• [DATA LISTING]:
****************

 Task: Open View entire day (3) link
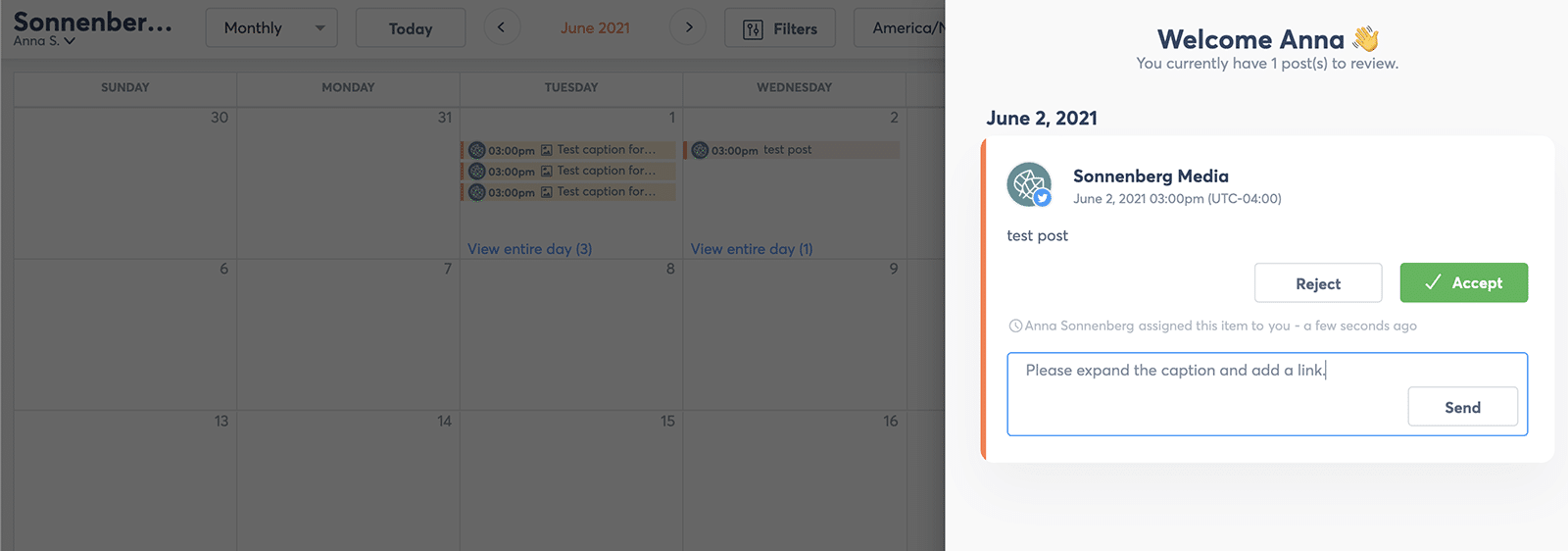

****************

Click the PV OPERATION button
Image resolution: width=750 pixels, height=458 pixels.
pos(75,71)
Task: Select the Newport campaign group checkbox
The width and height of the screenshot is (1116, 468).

****************

• [EXERCISE DESCRIPTION]: From the entries above, return exactly the line containing "Task: Select the", the line containing "The width and", and all lines between, and nothing else.

• [SOLUTION]:
Task: Select the Newport campaign group checkbox
The width and height of the screenshot is (1116, 468).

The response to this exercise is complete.